English    Türkçe    فارسی   

3
80-104

  • Sakın noksanlarını bulup aleyhlerine gıybet etme. Onlar için kin güden, onların öcünü alan Allah’tır. 80
  • غایبی مندیش از نقصانشان ** کو کشد کین از برای جانشان
  • Allah dedi ki: Bu veliler benim çocuklarımdır. Gariplik âlemindedirler, eşleri yoktur. Ne işleri vardır, ne güçleri.
  • گفت اطفال من‌اند این اولیا ** در غریبی فرد از کار و کیا
  • Halkı imtihan için hor ve yetim görünürler. Fakat hakikatte dostları da benim, nedimleri de.
  • از برای امتحان خوار و یتیم ** لیک اندر سر منم یار و ندیم
  • Hepsi de benim korumama arka vermiştir. Sanki onlar, benim cüzilerimdir.

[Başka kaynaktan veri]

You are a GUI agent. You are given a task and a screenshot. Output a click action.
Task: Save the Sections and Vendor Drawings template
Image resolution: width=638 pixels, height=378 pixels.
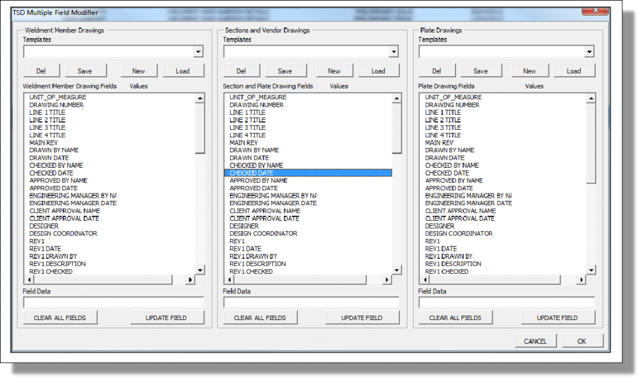point(285,70)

  • پشت‌دار جمله عصمتهای من ** گوییا هستند خود اجزای من
  • Sakın, sakın! Bunlar benim hırka giyenlerimdir. Binlerce kişi arasında yüz binlerce kişidirler, fakat yine de hepsi bir vücuttur.”
  • هان و هان این دلق‌پوشان من‌اند ** صد هزار اندر هزار و یک تن‌اند
  • Öyle olmasaydı bir tek Musa, bir tek sopa ile Firavunun altını üstüne getirebilir miydi? 85
  • ورنه کی کردی به یک چوبی هنر ** موسیی فرعون را زیر و زبر
  • Öyle olmasaydı Nuh, bir beddua ile doğuyu batıyı sulara gark edebilir miydi?
  • ورنه کی کردی به یک نفرین بد ** نوح شرق و غرب را غرقاب خود
  • İhsan ve kerem sahibi Lût, zalimlerin şehirlerini perişan eyleyebilir, yerlere batırabilir miydi?
  • بر نکندی یک دعای لوط راد ** جمله شهرستانشان را بی مراد
  • Cennete benzeyen şehirleri Karasu Diclesi oldu. Git de gör.
  • گشت شهرستان چون فردوسشان ** دجله‌ی آب سیه رو بین نشان
  • Bu Karasu Şam tarafındadır. Kudüs’e giderken yolda görürsün.
  • سوی شامست این نشان و این خبر ** در ره قدسش ببینی در گذر
  • Hakk’a tapan yüz binlerce peygamber yüzünden her devirde nice azaplar oldu. 90
  • صد هزاران ز انبیای حق‌پرست ** خود بهر قرنی سیاستها بدست
  • Söylesem uzun sürer. Ciğerde ne oluyor ki? Dağlar bile kan kesilir.
  • گر بگویم وین بیان افزون شود ** خود جگر چه بود که کهها خون شود
  • Dağlar kan kesilir de sonra yine donar, kalır. Sen bu kan oluşu görmezsin, çünkü körsün, kötüsün… Bu görüşten ne kadar uzaksın!
  • خون شود کهها و باز آن بفسرد ** تو نبینی خون شدن کوری و رد
  • Bu kör, ne şaşılacak şey kördür; uzağı görür, gözü de keskin. Fakat yalnız devedeki yükü görür.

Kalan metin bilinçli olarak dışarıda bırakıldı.